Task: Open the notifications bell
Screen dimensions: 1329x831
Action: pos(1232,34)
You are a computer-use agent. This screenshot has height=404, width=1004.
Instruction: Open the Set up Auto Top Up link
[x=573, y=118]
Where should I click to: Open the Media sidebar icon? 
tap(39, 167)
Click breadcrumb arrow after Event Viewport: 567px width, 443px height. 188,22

◇ ◇ ◇ ◇

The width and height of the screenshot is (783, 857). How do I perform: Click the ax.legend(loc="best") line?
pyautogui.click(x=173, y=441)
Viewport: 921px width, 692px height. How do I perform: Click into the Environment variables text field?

◇ ◇ ◇ ◇

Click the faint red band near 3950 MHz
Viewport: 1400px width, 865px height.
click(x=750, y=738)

◇ ◇ ◇ ◇

AUFGABENSTELLUNG
Zitieren Sie wortgetreu die Zeilen ab der Zeile mit „The width and“ bis zu der Zeile mit „Viewport: 921px width, 692px“, beide eingeschlossen.

RICHTIGE ANTWORT
The width and height of the screenshot is (783, 857). How do I perform: Click the ax.legend(loc="best") line?
pyautogui.click(x=173, y=441)
Viewport: 921px width, 692px height. How do I perform: Click into the Environment variables text field?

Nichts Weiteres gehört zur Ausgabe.